Archive for June, 2015

Failure my old friend

Posted: June 18, 2015 in Uncategorized

There is an excellent Ted talk about making failure your friend and why you shouldn’t be afraid of a failure by Aisha Alfa, and it’s absolutely true. Having Aspergers it often feels like there are few areas where I have as much success as I do in stand-up comedy. My friends sometimes seem to drift away from me based on what it is going on in their lives. In addition, I often feel unable to connect with women and I have been feeling extra lonely lately with one of my best friends getting married two weeks ago, one already married and another one getting married next month. Therefore, the success from stand-up comedy can sometimes go to my head. Sometimes as an Aspie I have a hard time being realistic and I live in my imagination thinking something is a lot worse or better than it is in reality. When it does I lose all sense of relativity and get upset when I don’t get put on shows someone is producing or when someone tries to cut my stage time for arriving late. Really, the only reason why a regular to an open mics time should be cut is if he or she is failing to connect with the audience. After doing well in a few shows I think I am a comedy God.

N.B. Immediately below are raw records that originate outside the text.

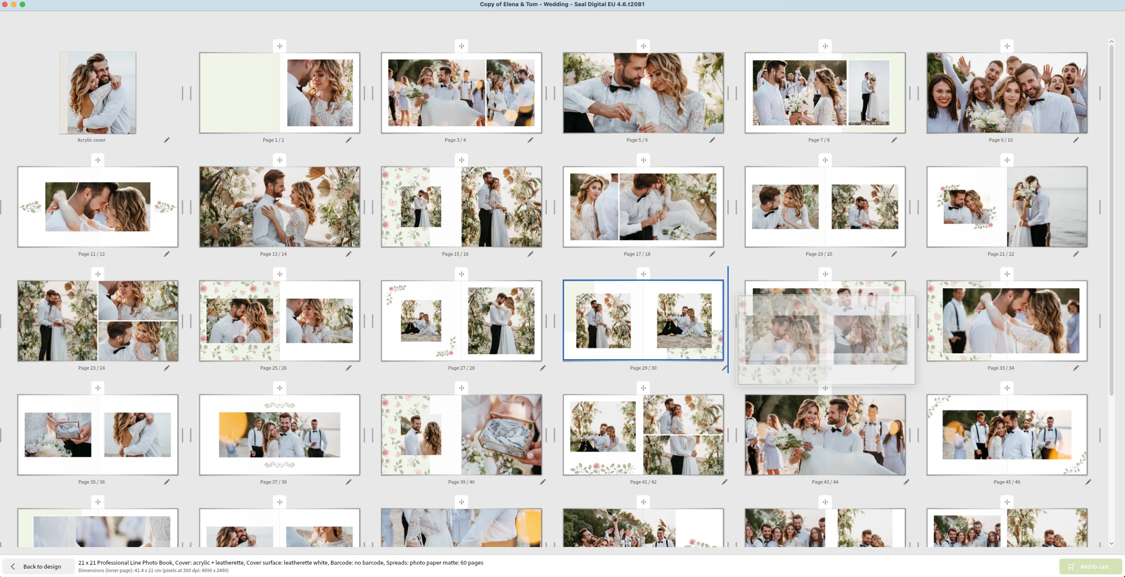Select the Page 11 / 12 spread

pos(98,207)
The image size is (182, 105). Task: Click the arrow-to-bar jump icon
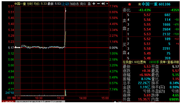103,4
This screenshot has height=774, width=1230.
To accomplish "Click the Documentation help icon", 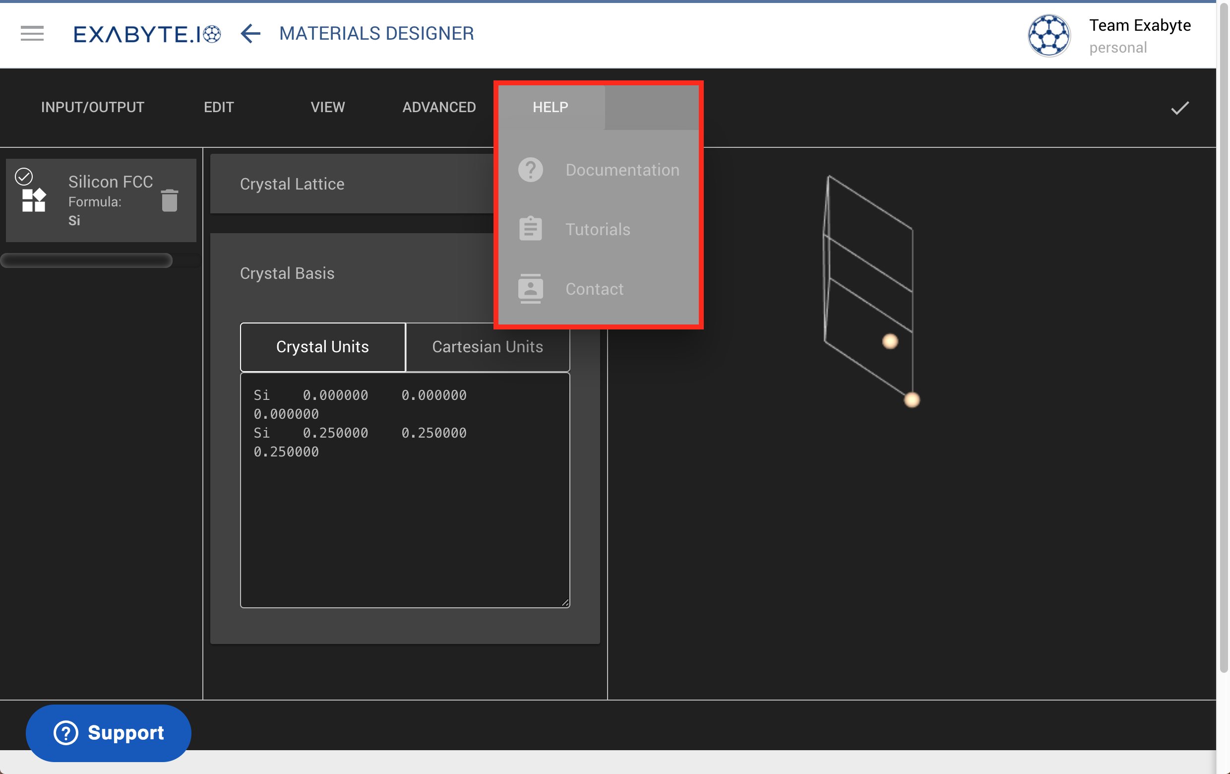I will 530,170.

This head space is never a good place to be. No one should think they are a comedy God, NEVER, no exceptions.  Thinking you are a comedy god leads you to be lazy when it comes to writing and going up with half formed ideas because you think anything will work. You also lose all sense of humility. So what is the answer to stop success from going to your head? Failure. Failure makes you work harder, respect other comedians as well as the audience as well as the form of itself. Failure is your friend who tells you it tells you “I am glad you are making strides in your improvement, but you still have a long way to go. What do you think you’re Russell Peters. “You’re not ready to headline a comedy club, but you might be one day!” People shouldn’t fear failure they should embrace it because only be failing can you continue to grow.  Failure tests how serious you really are about comedy and separates the people who love it from those who will quit at the first sign of struggle.  Failure is also one friend who will never leave you or have less time for you just because it got married. Therefore, I say go out and fail and have a ball of it. It is going to happen whether you like it or not, may as well embrace it.

In other news I will be turning this blog over to David Perlmutter and Annette DimWitte as I focus first on my Fringe Festival show in Toronto July 2-12, (tell all your friends and family) and then on my book I hope to have finished before December (cross your fingers).